- TEXTE SOURCE -
----

Nouvelle création de la compagnie Les Menteurs d'Arlequin
calendrier
première les 12 et 13 septembre à 20h30 à ornans - cal
le 04 octobre 2014 à 20h30 et le 05 octobre 2014 à 16h00 - Quingey - espace culturel
le 25 octobre a 20h30 - myon - salle polyvalente
Les princes
épousent-ils
les
bergères ?
d'à peu près
Marivaux
Adaptation
et
mise en scène :
Jacqueline Henry-Leloup
Création Lumières : Christine Dardelin
Création son : Chantal Gille Urvoy
Décor : Eric Debiesse
Costumes : Compagnie Les Menteurs d'Arlequin
Avec :
Corinne Debiesse : Diane Pouigues
Paoline Angioni : Maria, femme de chambre des Pouigues
Thibaut Georges : Jean-Renaud Pouigues
Joris Charbonnier : Pierre-Yves Pouigues
Thomas Personeni : Edouard Davaut
Julien Lopez : Kevin, chauffeur de la maison Davaut
Une adaptation du
"Jeu de l'Amour et du Hasard " de Marivaux
Une adaptation, pourquoi ?
Pour un autre regard sur une œuvre le plus souvent appréhendée comme une charmante et fine comédie, destinée à distraire, à faire sourire, peu dérangeante en somme et ne suscitant pas de profondes réflexions.
Pour lui retirer ses riches atours du XVIIIème siècle, la dénuder et chercher la question qui se cache derrière le rôle subtil et drôle des personnages policés et si séduisants et la poser, cette question, avec notre langage d’aujourd’hui, crûment, brutalement :
« Le Jeu de l’Amour et du Hasard » est-ce « Le triomphe de l’amour » ou « les Princes ne doivent ni ne peuvent épouser les bergères ? »
Note d'intention de mise en scène,
par Jacqueline Henry-Leloup.
Joli titre qui n’évoque que légèreté, amusement, insouciance, joyeuse irresponsabilité puisque les seuls acteurs du jeu sont l’amour et le hasard.

----

- TRAVAIL DEMANDÉ -
Recopiez mot pour mot le passage du texte sur l'adaptation de Marivaux qui va de « Pour un autre » à « de profondes réflexions. », ces deux bouts compris.

- JEU DE DONNÉES -
----

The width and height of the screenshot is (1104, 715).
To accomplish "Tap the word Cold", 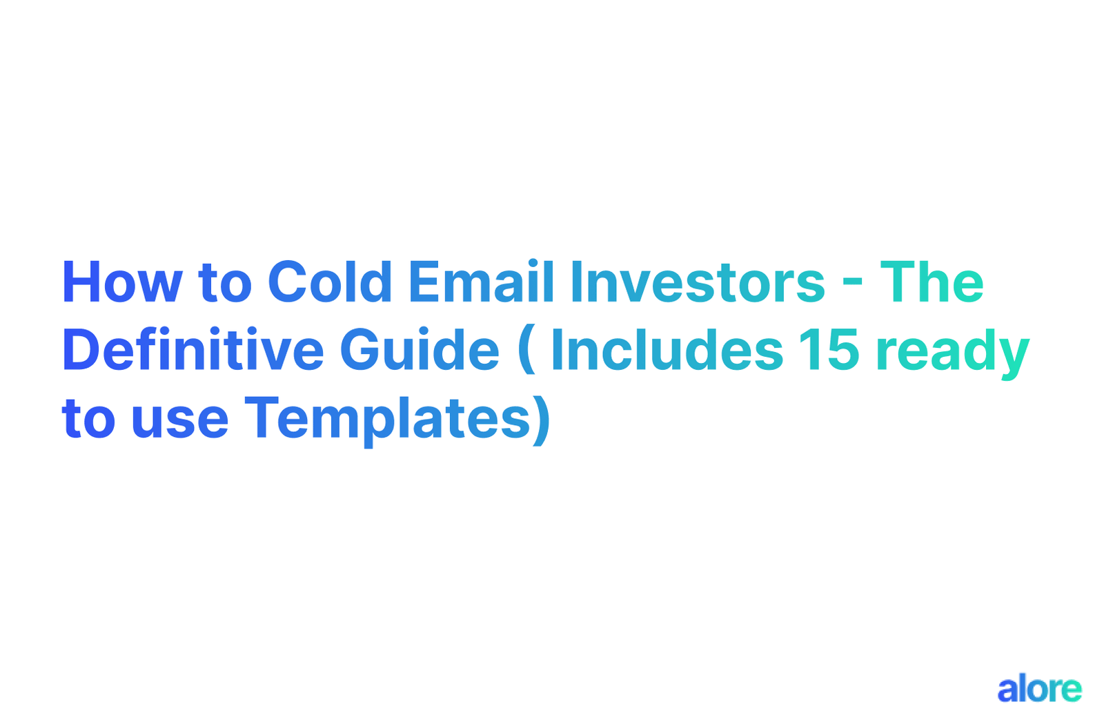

----

- RÉPONSE COMPLÈTE -
Pour un autre regard sur une œuvre le plus souvent appréhendée comme une charmante et fine comédie, destinée à distraire, à faire sourire, peu dérangeante en somme et ne suscitant pas de profondes réflexions.